The new act introduces new developments of interest to the telecommunications sector, including a new classification of electronic communications services, the creation of a single point for information and processing of permits for the deployment of networks, the strengthening of users’ rights, and the optimization of the processing of the general operators fee.
The act’s main objective is to promote investment in very high-capacity networks. Important changes are introduced in the public radioelectric domain, incorporating measures to facilitate the shared use of the radioelectric spectrum by operators and avoiding undue restrictions on the implementation of wireless access points for small areas. The act also incorporates advances in the protection of the rights of end-users of telecommunications services.

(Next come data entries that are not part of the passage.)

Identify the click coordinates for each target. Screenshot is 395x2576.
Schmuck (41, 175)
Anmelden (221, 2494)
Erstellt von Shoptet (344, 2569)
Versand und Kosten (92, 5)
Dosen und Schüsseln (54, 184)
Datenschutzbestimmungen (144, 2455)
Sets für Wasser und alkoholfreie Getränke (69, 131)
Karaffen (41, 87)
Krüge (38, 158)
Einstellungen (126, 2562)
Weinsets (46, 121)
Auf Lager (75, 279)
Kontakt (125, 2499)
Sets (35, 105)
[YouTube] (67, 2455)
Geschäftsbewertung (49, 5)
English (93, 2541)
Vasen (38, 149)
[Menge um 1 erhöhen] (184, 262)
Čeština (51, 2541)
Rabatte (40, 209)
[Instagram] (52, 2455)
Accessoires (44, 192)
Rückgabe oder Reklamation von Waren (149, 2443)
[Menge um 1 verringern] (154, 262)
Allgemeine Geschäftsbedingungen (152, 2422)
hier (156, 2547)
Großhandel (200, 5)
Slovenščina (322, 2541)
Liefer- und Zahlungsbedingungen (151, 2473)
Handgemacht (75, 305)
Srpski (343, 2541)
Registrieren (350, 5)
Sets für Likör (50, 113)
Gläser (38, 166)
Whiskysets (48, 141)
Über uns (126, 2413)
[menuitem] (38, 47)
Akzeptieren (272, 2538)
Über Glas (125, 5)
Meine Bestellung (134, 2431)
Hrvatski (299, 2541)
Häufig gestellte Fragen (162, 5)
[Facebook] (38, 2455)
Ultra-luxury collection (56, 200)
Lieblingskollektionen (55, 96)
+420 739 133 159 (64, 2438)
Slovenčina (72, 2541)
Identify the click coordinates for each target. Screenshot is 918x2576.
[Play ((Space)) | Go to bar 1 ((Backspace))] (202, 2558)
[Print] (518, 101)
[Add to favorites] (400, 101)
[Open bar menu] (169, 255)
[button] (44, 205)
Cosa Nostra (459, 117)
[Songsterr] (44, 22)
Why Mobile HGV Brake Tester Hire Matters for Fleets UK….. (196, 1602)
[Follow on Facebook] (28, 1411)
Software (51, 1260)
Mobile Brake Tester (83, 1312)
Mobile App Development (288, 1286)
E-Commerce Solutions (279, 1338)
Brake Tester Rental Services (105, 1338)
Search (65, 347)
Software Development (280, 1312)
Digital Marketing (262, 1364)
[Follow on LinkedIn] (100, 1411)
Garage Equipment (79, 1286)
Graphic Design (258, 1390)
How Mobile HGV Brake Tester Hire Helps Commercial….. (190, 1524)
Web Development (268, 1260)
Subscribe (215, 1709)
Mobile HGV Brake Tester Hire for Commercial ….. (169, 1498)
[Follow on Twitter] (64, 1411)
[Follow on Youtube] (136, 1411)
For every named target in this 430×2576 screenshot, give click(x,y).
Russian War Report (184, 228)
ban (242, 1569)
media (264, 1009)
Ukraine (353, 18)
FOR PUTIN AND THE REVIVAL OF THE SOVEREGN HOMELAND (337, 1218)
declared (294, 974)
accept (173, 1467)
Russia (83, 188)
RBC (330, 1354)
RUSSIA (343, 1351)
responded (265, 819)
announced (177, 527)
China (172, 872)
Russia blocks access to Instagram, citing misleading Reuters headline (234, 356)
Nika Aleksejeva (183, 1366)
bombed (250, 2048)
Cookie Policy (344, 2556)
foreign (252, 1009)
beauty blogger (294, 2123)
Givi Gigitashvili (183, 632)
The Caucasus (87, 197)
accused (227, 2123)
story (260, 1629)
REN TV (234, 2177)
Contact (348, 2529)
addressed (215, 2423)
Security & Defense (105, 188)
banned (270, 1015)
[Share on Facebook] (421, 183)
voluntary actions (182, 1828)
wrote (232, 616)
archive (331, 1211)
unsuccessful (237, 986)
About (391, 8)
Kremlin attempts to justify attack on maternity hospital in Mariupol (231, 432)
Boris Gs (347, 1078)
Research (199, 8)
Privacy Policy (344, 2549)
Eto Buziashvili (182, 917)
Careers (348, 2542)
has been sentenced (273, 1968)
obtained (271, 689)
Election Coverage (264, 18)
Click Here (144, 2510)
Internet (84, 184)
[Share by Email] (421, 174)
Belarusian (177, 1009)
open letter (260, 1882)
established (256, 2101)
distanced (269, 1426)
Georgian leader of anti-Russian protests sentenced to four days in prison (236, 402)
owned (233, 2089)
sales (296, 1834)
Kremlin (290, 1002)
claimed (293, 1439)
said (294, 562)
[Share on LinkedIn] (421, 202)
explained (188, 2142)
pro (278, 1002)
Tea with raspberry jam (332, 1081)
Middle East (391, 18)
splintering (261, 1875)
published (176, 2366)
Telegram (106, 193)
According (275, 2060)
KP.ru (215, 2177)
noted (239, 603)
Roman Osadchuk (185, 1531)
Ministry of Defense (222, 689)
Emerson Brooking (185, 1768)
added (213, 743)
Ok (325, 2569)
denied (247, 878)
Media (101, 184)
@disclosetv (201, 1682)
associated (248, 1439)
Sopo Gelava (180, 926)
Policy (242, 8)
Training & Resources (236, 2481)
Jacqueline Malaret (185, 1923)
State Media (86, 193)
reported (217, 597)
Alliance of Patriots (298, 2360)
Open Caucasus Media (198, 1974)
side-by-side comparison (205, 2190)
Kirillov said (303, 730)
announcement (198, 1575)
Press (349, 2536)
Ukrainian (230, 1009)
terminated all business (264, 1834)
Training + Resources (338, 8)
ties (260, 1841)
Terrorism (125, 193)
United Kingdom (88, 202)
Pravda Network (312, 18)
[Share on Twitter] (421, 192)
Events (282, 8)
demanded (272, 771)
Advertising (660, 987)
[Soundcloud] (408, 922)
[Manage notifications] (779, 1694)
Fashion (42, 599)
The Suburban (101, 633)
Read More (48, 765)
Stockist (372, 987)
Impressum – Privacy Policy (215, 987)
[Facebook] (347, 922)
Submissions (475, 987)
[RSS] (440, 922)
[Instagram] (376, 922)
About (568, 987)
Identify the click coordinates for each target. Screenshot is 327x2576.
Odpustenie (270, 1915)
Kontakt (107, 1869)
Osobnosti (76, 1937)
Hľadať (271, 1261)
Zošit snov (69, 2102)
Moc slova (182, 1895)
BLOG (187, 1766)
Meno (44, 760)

Current status: Implemented as of June 3, 2022.
The new act introduces new and detailed rules regarding the information that shall be provided to end-users before entering into an agreement. The Post and Telecom Authority is additionally provided the power to impose penalty fees for certain types of violations. The penalty fee shall be set at a minimum of SEK5,000 and a maximum of SEK10 million.
Many of the provisions in the new act correspond to those of the former Electronic Communications Act. However, the following amendments are of interest:
- Number-independent interpersonal communications services, such as email and messaging services, are covered by the new act
- An obligation for providers of publicly available electronic communications services to provide a contract summary before entering into an agreement with a consumer
- Obligations regarding bundles
Further, a new Electronic Communications Ordinance and a number of new regulations from the Post and Telecom Authority entered into force on June 3, 2022.
Current status: Partially implemented excepting certain end-user rights requirements.
Provisions within the legislation include:
- Mobile providers banned from selling locked mobile devices
- Extended rules on accessibility for disabled customers
- New rules for bundles, including other services or equipment sold with a communication service
- Better contract information and stronger termination rights
In addition to this statutory instrument, Ofcom’s General Conditions had to be taken into account, as the more granular requirements outlined in the EECC are enforced through these conditions.
Improved switching processes for landline, broadband and mobile provisions have been proposed for April 2023.